Engineer Iii, Validation

Work Schedule

First Shift (Days)

Environmental Conditions

Office

Job Description

As part of the Thermo Fisher Scientific team, you'll discover meaningful work that makes a positive impact on a global scale. Join our colleagues in bringing our Mission to life every single day to enable our customers to make the world healthier, cleaner, and safer. We provide our global teams with the resources needed to achieve individual career goals while helping to take science a step beyond by developing solutions for some of the world's toughest challenges, like protecting the environment, making sure our food is safe or helping find cures for cancer.

Location/Division Specific Information

Plainville, MA -This role will support our Viral Vectors (VVS) Plainville Business Unit.

Discover Impactful Work:

At Thermo Fisher Scientific, we offer an exceptional opportunity for a Quality Engineer II to make a significant impact. As a Quality Engineer II, you will play a critical role in ensuring that quality requirements for products, processes, systems, or equipment are fulfilled. Your responsibilities will include reviewing and approving validation documentation for clinical and commercial drug manufacturing of cell and gene therapy products. You will be a key contributor to our world-class Quality System.

A Day in the Life:

• Craft Quality Assurance programs and systems to ensure product quality and compliance with regulatory requirements.
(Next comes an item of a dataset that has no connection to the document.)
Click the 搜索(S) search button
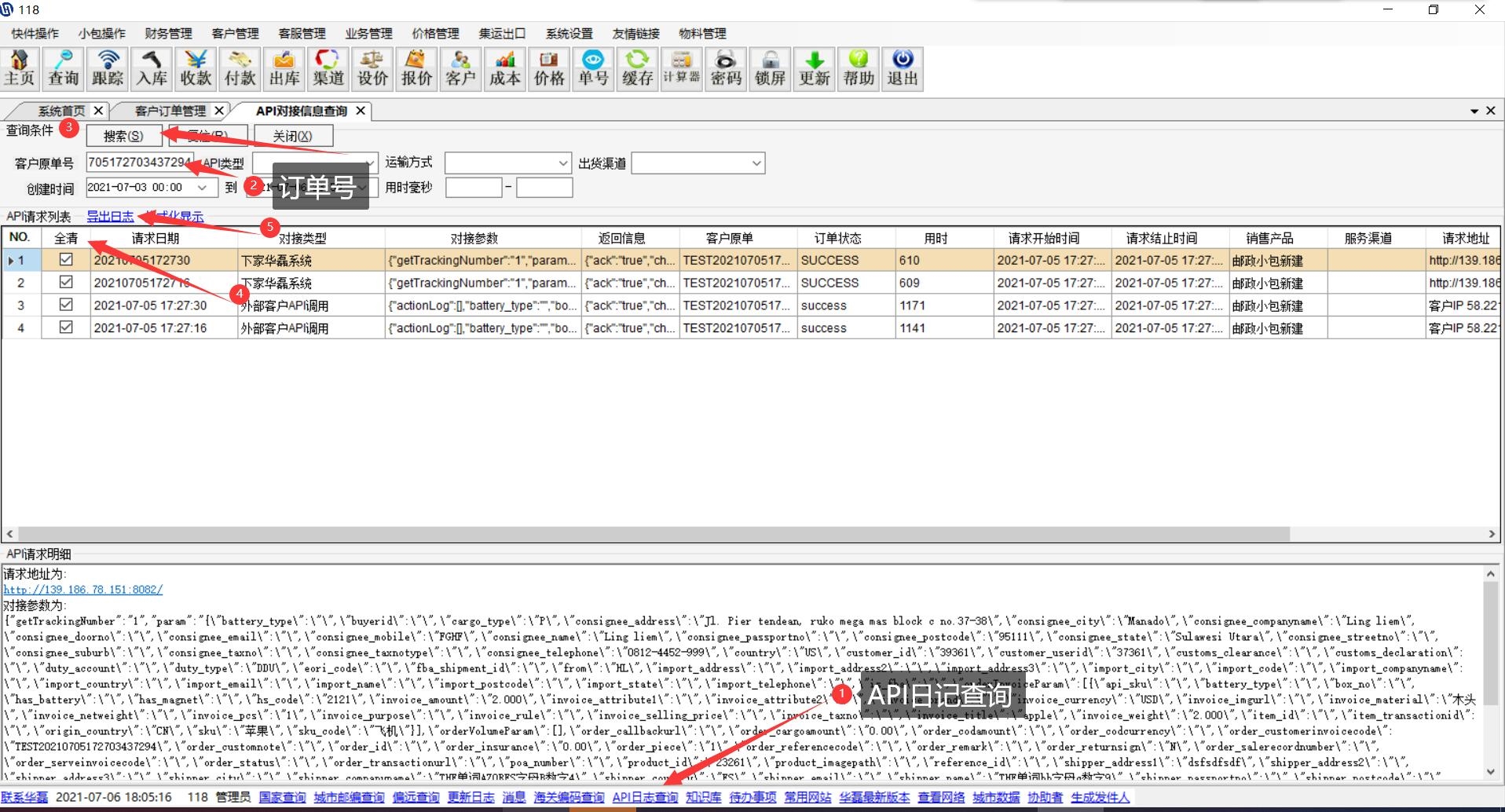The width and height of the screenshot is (1505, 812). [124, 136]
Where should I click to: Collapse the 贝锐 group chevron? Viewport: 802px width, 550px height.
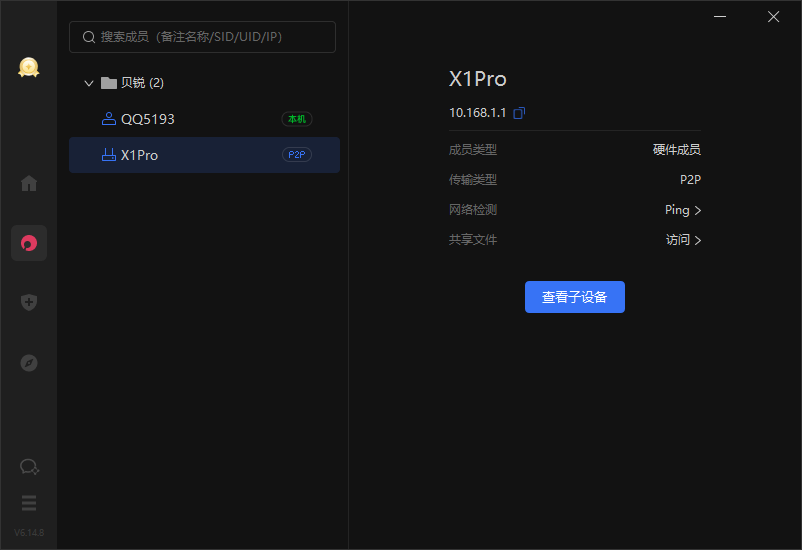[89, 83]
• Analyze data from validation tests to determine if systems and processes meet required criteria and specifications.

• Lead teams in building and modifying procedures to ensure appropriate processes and testing are conducted.

• Evaluate current and new regulations, perform gap analyses, and take appropriate actions to resolve deficiencies.

• Develop short and long-term goals, critical metrics, and objectives to efficiently implement Quality initiatives.

• Analyze trends and team with Validation to investigate, conduct root cause analysis, recommend corrective actions, and analyze data to improve processes and products.

• Work directly with customers to address Quality issues and lead issue resolution.

• Crafts Quality Assurance programs and systems for product and/or process development, manufacturing, and testing.

• Analyzes data from validation tests to ensure compliance with regulatory criteria and specifications.

• Leads teams in developing and modifying procedures to meet required standards.

• Evaluates regulations, performs gap analyses, and takes appropriate actions to resolve deficiencies.

• Develops short and long-term goals, critical metrics, and objectives.

• Analyzes trends, investigates issues, recommends corrective actions, and reviews data to improve processes and products.

Keys to Success:

Education

• Bachelor's degree in mechanical, chemical, biomedical, engineering, or a related field required.

Experience

• Requires at least 3 years experience in a Quality or Validation function in a regulated environment.

• Direct validation experience is desired.

Knowledge, Skills, Abilities

• Ability to collaborate effectively in multi-functional teams.

• Familiarity with Quality standards such as 21 CFR Part 820 and ISO 13485.

• Knowledge of cGMPs and FDA/Industry expectations.

• Familiarity with a variety of concepts, practices and procedures.

• Strong interpersonal skills and the ability to handle critical matters with tact.

Benefits

We offer competitive remuneration, annual incentive plan bonus scheme, healthcare, and a range of employee benefits! Thermo Fisher Scientific offers employment with an innovative, forward-thinking organization, and outstanding career and development prospects. We offer an exciting company culture that stands for integrity, intensity, involvement, and innovation.